On reflection in harbor, we all appreciated the strength and design of r/v Llyr who, with her high, beamy transom, Spray designed hull and heavy full-keel , over-sized rigging, heavy-weather sails and fine electronics, took this adventure in remarkable stride. She never pitched or rolled dramatically, split waves assertively with her bow and no wave ever broke onto her aft deck. Doyle’s full-battened and reinforced mainsail holds our admiration. From dockside, we now feel that some of our evasive maneuvers successfully avoided cores of heavy lightning in the merging cells. However, they did not maneuver us out of the complex developing system. As we maneuvered the worst of the cyclonic development blew itself out. In hindsight we might have ended evasive maneuvers somewhat sooner to return to course and perhaps shortened our nighttime drama.
That was our introduction into the ITCZ and the monsoon trough. Practically every day here in Bocas Del Toro, through all of July, you can see flashes and explosions of similar slow-moving, swirling or stalled action offshore and inshore, sometimes for three days or more with minimal interruption. In the Domincan Republic and Haiti we often watched building thunderstoms be torn apart by trade-wind shear shortly after emerging. Not so near the ITCZ. Infra-red Satelite images and GOES water vapor loops confirm that in the monsoon trough the tormentas often control the winds.

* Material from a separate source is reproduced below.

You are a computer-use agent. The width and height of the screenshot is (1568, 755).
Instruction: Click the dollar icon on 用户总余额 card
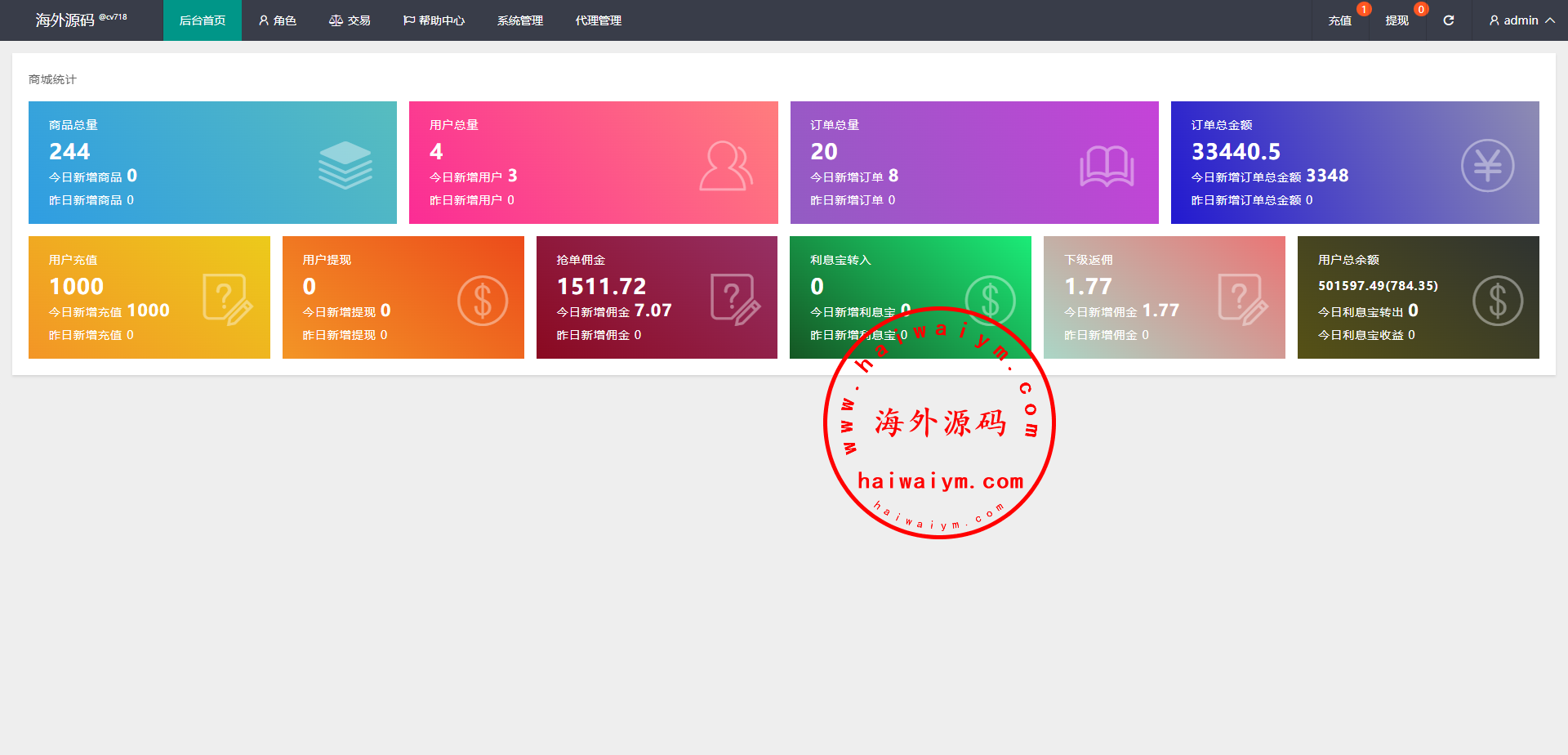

The more we experience the weather, on the farm and at sea, the more we learn and the more refined our questions become for those more experienced than us. We are humbled before the sometimes terrible magnificence of this planet’s energy systems. It is in the background all the time that it is at the behest of these intensities that we enjoy our world and with our industries alter her forces into an unknown future.